_Work to be completed_. Please read the Survivorman announcement and say how many brand new episodes will be made for Discovery Channel US and The Science Channel US.

_Reading passage_.

Pretty awesome love Les Stroud.
8 new shows starts filming in 2 weeks, 2 shows with his 16 year old son
Les Stroud Facebook
6 hours ago
Ok - here it is: IT'S OFFICIAL!!!!!!!! yep - you guessed it - as of a couple of days ago I finally officially signed with the networks .... and in less than two weeks I head out to: FILM BRAND NEW SURVIVORMAN SHOWS!!!!!! heres the technical info: I continue my long standing relationship with Discovery Channel US and The Science Channel US to bring you 8 brand new episodes of Survivorman. In Canada I am venturing into an exciting new relationship with Blue Ant Media's Travel and Escape channel an I am really looking forward to a network full of passionate and exciting and talented people geared to making great documentary TV! Around the rest of the world I am hopeful that my already existing partners will continue to jump on board so that my friends in places like Europe, Australia, South America, Asia and further beyond can continue to enjoy the exploits of the Survivorman series. Now heres some very cool info - for two of the episodes I will definitely be taking my 16 year old son Logan out with me!! Now what i can tell you is that he is better at playing Call of Duty than he is at getting a fire going so it is going to make for some intense times when his rude awakening occurs after two days without food in the middle of the woods! As for locations - only one has actually been confirmed at this point and I know that Web Girl wants to get another contest going so that you can guess the locations for Survivorman swag. As for the format of the shows - I will continue with the core essence of what it takes to make a Survivorman show - ten days completely alone in some of the most beautiful yet harsh and remote places on the planet. I can only hope that you all will continue to take these journeys with me. I think you can expect them to make it to air by the end of this year!! Well, nothing left to do now but get out there!!!!......L
Pretty awesome love Les Stroud.
I love the shows, and oddly my kids love them too. Its like one of the only few shows they will watch with me.

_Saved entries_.

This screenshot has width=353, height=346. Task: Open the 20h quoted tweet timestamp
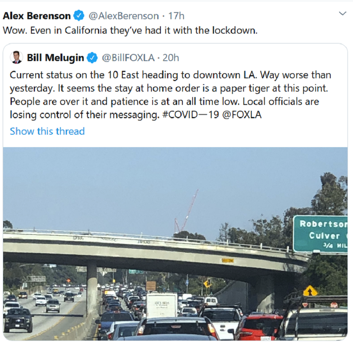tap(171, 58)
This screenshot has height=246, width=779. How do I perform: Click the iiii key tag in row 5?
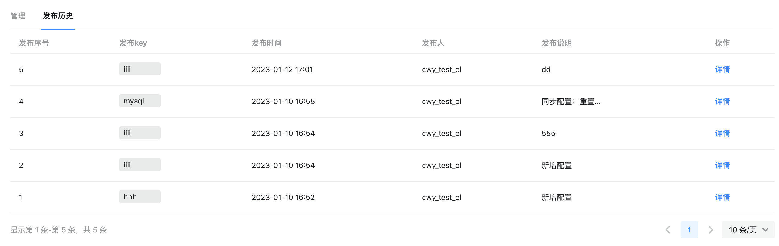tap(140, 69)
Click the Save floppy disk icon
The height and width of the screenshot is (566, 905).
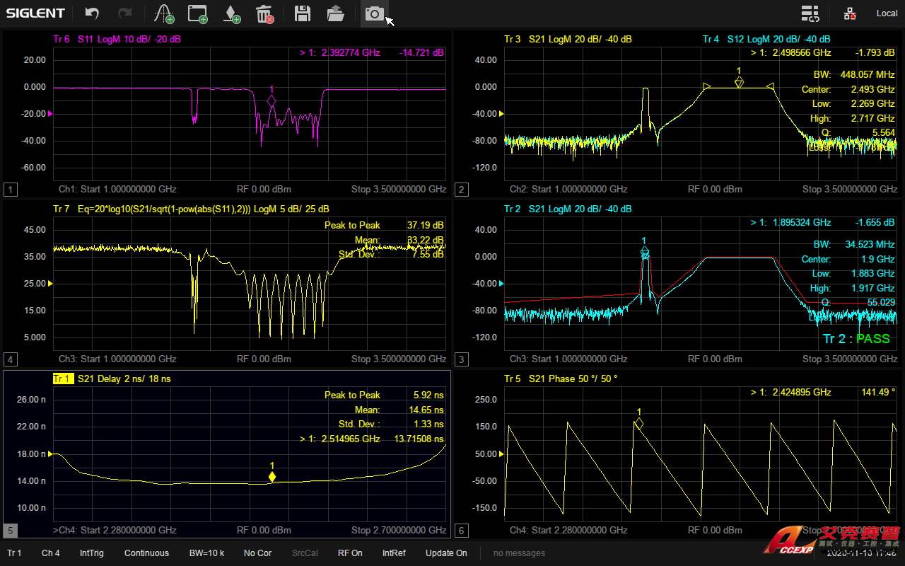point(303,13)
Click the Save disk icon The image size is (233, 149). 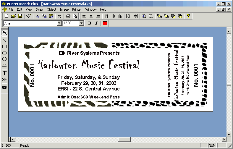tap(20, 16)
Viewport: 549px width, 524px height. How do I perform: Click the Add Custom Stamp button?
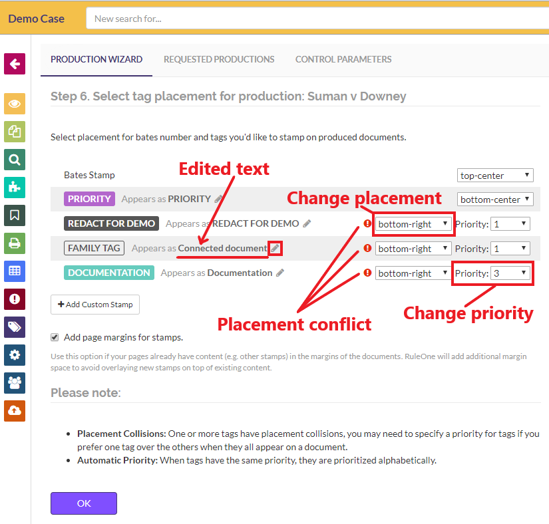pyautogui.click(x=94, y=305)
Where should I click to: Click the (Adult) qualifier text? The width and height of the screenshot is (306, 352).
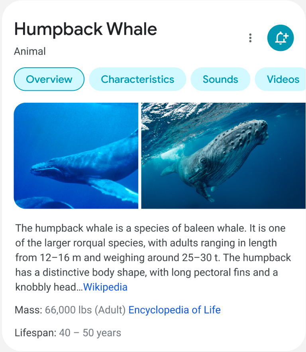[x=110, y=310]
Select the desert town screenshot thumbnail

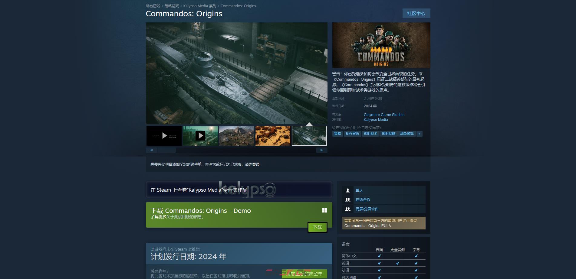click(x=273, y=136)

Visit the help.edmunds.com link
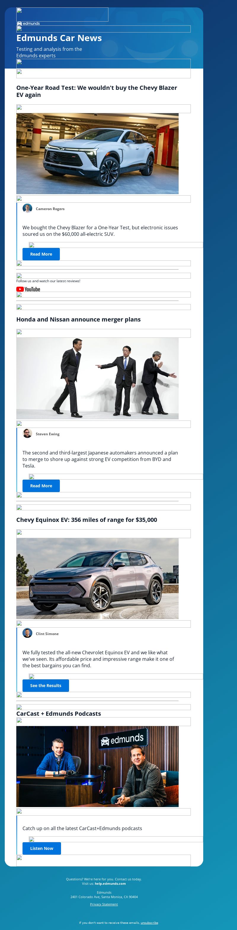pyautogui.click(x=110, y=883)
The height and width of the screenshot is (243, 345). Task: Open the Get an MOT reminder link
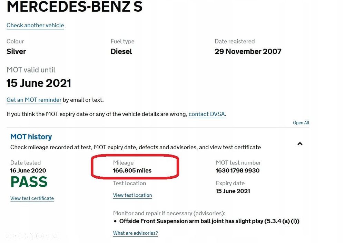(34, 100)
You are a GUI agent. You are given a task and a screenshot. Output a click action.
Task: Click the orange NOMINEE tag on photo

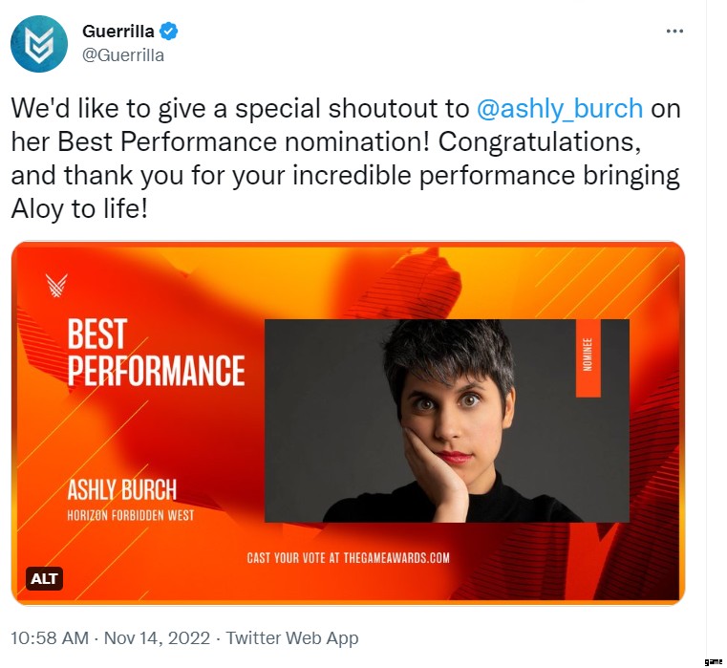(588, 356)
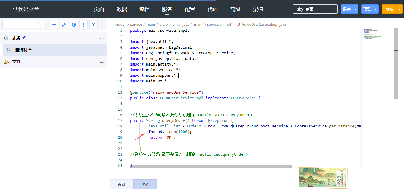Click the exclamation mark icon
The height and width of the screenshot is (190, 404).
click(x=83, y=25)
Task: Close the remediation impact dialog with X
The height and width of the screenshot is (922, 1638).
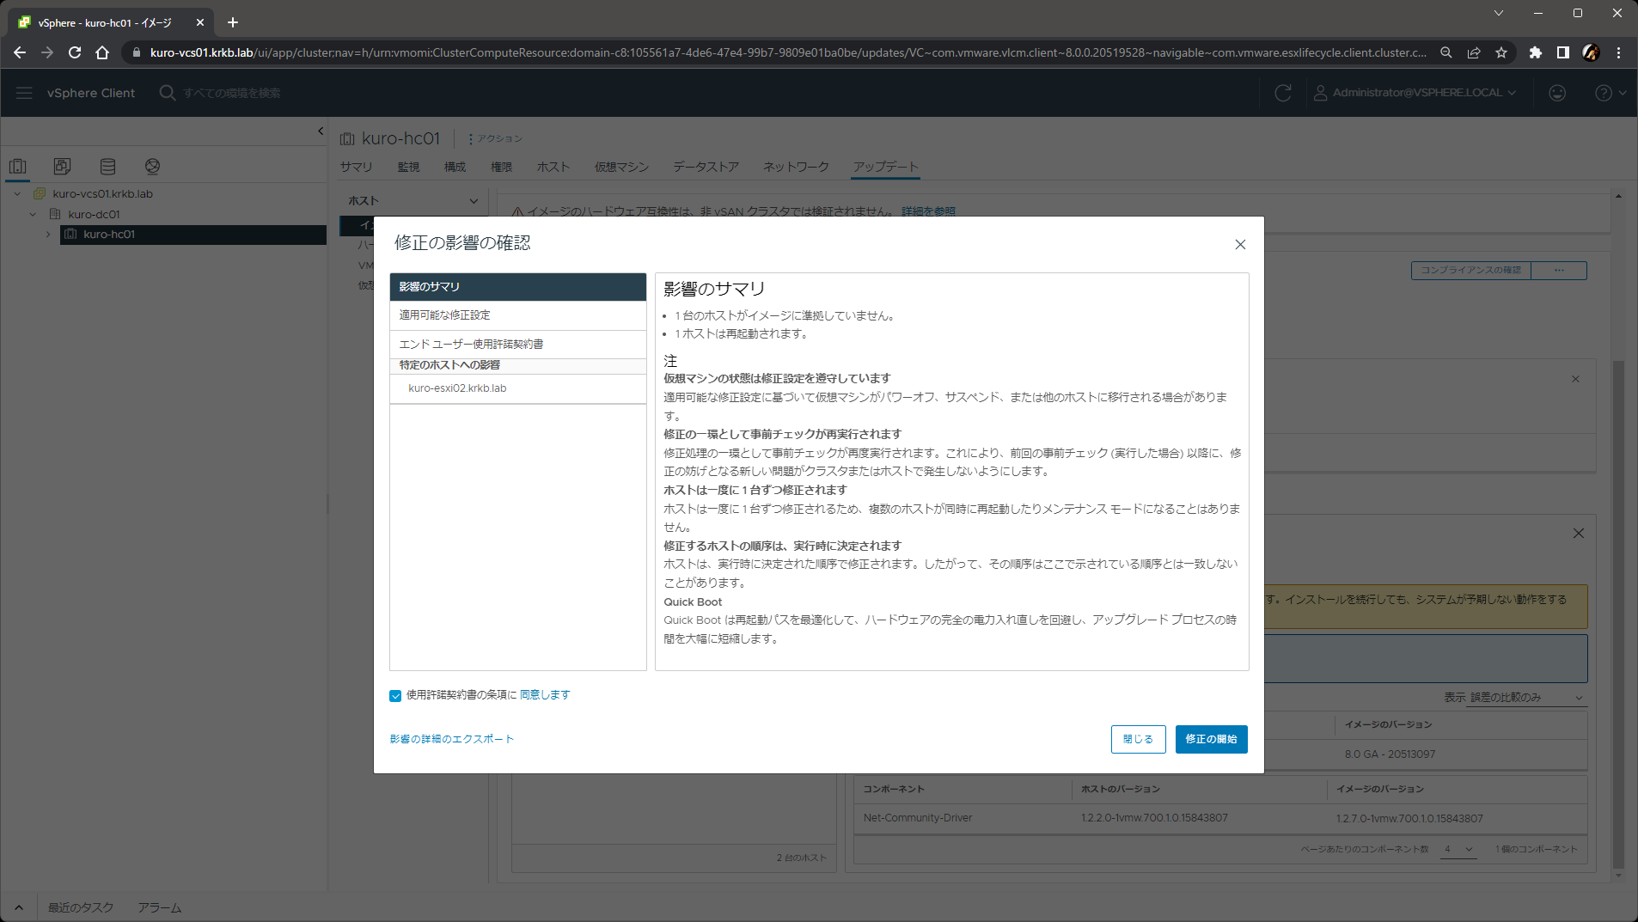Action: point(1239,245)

_Finished task_. Eight brand new episodes.